As I noted above, later this week as Thanksgiving 2017 fades we’ll see the 2017 holiday shopping season heat up. Several weeks ago, I shared several forecasts all of which call for 2017 holiday shopping to rise 3.5% to 4.5%, with digital commerce sales poised to grow multiples faster, leading companies such as Amazon (AMZN) and United Parcel Service (UPS) to win consumer wallet share.

As this shopping shift is occurring, we are also seeing Amazon build its own private- label offerings across a growing number of categories, including sportswear, electronics, and accessories to kitchenware. This is placing additional pressure on bricks-and-mortar names such as J.C. Penney (JCP) and Sears (SHLD) — the shares in those two companies are down 55%-60% year to date. There, of course, is more than enough reason to think there will be even more pain on the way as traditional retail businesses are pumping up the use of discounts to win business, which should further pressure margins.

In a survey conducted by the Berkley Research Group of more than 100 high-level retail executives in October, 64% of the respondents said they expected promotions to play a more significant role in overall sales during the 2017 holidays. What this tells me is there is more trouble ahead for retail as these companies sacrifice profits to win revenue — not exactly a sustainable business model and one that tends to lead to declining earnings per share.

I’ll be back early next week to share my observations on the weekend holiday shopping activity as well as Cyber Monday, and what it all means for positions on the Tematica Investing Select List.

  • Our price target on Amazon (AMZN) shares remains $1,250
  • Our price target on United Parcel Service (UPS) is $130.

 

Waiting on Tax reform and what it may mean for small-cap stocks

Last Friday, Treasury Secretary Steven Mnuchin told CNBC that he expects a GOP tax cut bill to be sent to President Donald Trump to sign by Christmas. As I shared last week, there are several differences between the tax bill passed by the House late last week and the proposed one by the Senate. With both the House and Senate not in session this week, I don’t expect much movement on tax reform, but that means there are four weeks for the House and Senate to put forth a bill together to reach the president’s desk in time for Christmas. While I’m hopeful, the reality is the next few weeks will tell us how probable this is.

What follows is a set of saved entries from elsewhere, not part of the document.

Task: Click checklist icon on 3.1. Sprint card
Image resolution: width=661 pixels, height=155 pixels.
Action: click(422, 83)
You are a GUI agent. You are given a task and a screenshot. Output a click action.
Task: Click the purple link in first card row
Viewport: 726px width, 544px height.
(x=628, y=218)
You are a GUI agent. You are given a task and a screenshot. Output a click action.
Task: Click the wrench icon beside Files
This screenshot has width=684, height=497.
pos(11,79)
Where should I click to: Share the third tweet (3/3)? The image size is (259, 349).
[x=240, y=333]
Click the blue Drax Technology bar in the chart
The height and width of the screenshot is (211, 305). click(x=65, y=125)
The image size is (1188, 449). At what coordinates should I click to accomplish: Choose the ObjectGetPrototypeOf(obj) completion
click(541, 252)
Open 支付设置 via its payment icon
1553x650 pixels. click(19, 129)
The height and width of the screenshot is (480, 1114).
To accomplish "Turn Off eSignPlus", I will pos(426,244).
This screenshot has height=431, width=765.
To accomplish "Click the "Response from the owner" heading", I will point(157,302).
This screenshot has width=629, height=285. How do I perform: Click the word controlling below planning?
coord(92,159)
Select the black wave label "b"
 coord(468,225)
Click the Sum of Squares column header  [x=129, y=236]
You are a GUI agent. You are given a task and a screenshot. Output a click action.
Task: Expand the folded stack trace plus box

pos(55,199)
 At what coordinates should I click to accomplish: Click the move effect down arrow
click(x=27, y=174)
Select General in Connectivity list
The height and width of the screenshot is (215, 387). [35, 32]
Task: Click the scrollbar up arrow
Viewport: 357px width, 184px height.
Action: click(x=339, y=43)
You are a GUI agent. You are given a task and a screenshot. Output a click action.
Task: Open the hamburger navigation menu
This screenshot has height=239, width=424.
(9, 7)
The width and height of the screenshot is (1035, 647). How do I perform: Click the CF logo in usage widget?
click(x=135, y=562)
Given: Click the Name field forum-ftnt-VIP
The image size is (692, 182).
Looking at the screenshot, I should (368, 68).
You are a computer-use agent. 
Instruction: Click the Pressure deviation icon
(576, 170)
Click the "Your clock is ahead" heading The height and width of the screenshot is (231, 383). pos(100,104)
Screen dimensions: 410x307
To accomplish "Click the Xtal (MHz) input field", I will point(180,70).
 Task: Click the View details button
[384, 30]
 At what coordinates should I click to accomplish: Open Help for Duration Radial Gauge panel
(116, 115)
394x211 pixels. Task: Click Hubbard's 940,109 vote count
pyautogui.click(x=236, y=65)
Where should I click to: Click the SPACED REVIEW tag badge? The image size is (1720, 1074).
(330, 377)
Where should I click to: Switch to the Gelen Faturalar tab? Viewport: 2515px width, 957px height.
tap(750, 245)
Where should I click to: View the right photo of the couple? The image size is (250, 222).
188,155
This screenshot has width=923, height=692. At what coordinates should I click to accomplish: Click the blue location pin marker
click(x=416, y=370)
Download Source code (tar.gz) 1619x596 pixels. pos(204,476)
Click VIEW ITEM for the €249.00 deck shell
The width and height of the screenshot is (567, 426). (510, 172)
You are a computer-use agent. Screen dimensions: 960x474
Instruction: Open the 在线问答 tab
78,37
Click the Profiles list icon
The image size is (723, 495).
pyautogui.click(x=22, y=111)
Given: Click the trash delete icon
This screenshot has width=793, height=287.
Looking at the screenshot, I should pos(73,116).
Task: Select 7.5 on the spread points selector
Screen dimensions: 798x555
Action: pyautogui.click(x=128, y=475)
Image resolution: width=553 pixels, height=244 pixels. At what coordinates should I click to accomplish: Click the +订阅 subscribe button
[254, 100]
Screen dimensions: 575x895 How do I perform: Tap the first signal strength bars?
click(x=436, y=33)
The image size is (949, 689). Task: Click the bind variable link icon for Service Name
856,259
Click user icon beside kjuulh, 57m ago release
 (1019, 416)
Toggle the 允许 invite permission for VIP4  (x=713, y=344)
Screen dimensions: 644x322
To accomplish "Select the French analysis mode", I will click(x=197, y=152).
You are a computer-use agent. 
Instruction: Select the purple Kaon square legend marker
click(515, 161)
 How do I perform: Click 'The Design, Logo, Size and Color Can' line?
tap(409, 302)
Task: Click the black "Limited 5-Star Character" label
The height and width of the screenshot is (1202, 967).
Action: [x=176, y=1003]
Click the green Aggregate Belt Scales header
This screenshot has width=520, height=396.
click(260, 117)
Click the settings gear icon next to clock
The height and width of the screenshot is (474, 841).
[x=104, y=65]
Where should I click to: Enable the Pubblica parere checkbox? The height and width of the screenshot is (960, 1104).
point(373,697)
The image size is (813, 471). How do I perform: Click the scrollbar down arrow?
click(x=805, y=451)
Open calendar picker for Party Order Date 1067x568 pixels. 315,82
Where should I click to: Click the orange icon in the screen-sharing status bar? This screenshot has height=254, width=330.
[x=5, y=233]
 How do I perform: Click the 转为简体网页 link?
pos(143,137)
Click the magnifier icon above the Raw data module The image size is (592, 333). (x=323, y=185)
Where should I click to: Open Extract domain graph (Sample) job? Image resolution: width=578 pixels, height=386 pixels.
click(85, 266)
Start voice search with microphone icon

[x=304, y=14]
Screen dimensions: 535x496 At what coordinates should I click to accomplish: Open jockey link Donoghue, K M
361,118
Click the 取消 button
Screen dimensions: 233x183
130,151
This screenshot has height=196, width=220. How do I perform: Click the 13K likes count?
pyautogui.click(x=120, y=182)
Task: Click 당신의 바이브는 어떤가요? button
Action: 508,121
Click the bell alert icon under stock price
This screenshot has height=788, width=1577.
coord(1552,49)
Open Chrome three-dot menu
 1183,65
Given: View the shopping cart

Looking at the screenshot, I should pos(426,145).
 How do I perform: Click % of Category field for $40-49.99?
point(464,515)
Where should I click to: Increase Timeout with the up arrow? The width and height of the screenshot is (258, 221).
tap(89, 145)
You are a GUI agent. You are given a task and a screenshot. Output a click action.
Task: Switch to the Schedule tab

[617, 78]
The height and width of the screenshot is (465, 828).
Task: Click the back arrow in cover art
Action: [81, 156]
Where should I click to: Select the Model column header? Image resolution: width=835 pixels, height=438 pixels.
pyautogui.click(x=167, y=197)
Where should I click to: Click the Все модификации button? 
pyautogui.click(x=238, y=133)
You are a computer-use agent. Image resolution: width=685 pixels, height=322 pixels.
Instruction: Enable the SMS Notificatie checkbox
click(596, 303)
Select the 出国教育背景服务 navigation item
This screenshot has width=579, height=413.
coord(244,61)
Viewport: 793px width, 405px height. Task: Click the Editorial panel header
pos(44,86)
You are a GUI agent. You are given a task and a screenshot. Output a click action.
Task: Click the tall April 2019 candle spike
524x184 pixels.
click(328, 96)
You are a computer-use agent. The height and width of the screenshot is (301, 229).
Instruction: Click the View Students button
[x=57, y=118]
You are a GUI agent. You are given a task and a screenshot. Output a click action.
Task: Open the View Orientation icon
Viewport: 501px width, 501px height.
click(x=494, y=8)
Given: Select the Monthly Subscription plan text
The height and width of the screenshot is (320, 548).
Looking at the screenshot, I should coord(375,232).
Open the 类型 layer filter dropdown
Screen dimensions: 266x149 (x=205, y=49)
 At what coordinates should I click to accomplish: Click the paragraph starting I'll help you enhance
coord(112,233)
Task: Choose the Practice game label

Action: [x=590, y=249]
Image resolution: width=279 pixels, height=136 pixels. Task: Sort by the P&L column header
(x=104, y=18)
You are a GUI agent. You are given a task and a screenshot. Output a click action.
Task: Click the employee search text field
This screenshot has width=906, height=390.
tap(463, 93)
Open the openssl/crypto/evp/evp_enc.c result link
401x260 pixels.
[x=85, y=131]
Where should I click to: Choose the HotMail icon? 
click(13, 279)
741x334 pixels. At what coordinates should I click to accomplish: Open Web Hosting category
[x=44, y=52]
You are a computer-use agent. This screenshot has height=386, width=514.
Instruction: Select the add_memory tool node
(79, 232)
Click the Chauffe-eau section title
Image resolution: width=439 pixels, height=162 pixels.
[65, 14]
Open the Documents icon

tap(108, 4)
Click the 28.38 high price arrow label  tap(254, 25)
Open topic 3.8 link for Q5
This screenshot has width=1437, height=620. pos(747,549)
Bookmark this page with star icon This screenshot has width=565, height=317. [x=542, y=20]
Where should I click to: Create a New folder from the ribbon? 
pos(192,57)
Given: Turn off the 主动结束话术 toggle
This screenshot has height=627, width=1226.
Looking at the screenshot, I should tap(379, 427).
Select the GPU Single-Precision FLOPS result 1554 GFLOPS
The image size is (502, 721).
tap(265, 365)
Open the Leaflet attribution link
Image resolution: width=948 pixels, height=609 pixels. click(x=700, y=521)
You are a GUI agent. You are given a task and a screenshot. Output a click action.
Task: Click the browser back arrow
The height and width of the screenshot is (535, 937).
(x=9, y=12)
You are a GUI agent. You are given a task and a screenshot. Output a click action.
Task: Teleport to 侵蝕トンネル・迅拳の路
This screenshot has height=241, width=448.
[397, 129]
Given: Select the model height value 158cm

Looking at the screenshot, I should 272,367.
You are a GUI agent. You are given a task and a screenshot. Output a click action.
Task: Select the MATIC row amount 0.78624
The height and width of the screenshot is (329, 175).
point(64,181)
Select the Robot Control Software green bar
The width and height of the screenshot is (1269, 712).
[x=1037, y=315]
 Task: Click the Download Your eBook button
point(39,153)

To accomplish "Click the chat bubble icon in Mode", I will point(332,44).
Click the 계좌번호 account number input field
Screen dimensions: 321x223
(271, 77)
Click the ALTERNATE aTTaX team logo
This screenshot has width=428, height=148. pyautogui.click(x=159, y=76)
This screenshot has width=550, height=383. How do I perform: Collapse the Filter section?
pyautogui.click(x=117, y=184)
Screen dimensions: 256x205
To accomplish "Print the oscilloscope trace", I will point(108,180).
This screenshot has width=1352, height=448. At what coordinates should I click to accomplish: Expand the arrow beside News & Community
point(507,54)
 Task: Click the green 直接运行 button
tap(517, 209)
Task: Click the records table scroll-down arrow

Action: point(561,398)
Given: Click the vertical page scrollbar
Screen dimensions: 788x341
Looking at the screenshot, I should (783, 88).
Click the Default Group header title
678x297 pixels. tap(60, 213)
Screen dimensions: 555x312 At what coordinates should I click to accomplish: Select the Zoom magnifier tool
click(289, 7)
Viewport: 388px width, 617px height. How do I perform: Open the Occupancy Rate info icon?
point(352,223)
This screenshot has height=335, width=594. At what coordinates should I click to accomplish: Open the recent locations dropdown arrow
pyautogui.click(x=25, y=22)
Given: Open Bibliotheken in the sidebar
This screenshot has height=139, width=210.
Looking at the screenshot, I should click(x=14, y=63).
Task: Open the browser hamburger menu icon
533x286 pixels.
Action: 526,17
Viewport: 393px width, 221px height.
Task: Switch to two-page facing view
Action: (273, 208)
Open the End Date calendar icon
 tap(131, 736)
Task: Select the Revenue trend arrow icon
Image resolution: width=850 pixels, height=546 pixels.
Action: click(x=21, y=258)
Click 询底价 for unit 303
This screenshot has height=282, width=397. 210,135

As we’ve seen over the last few weeks, small-cap stocks are likely to ebb and flow over the next few weeks based on the meat of tax reform and whether it will be passed for 2018 or not until 2019. On the Tematica Investing Select List we primarily have large-cap stocks, which are defined as companies with a market capitalization value of more than $10 billion, and two mid-cap stocks in the form of Universal Display (OLED) and Trade Desk (TTD) shares. We do, however, have three small-cap stocks – USA Technologies (USAT), AXT Inc. (AXTI) and LSI Industries (LSI), which means Team Tematica will be on the case as it pertains to tax reform over the next few weeks.

 

Applied Materials (AMAT) offers bullish outlook on Mad Money

Last Friday, Applied Materials (AMAT) President and CEO Gary Dickerson appeared on CNBC’s Mad Money and discussed several aspects of our Connected Society and Disruptive Technologies investing themes and how they are powering the company’s semiconductor capital equipment business. Dickerson also role in artificial intelligence and big data.

https://www.cnbc.com/video/2017/11/17/amat-ceo-the-future-of-competition-changing-fueling-our-business.html?play=1

I see Dickerson’s comments echoing our multi-faceted and multi-year thesis on Applied shares. The next proof point to watch for ramping organic light emitting diode display demand will be the next iteration the global consumer electronics and consumer technology tradeshow that is CES 2018, which runs from January 8-12, 2018. In the coming weeks, we’ll begin to hear more about the various consumer electronic items that will be previewed and debuted at the show, and we expect a smattering of organic light emitting diode display TVs. Already we’re hearing LG will launch a full line up of OLED TVs in 2018, and that OLED TVs are expected to see a meaningful price reduction, which could foster greater consumer adoption. I see both as positives for not only AMAT shares but also Universal Display (OLED) shares.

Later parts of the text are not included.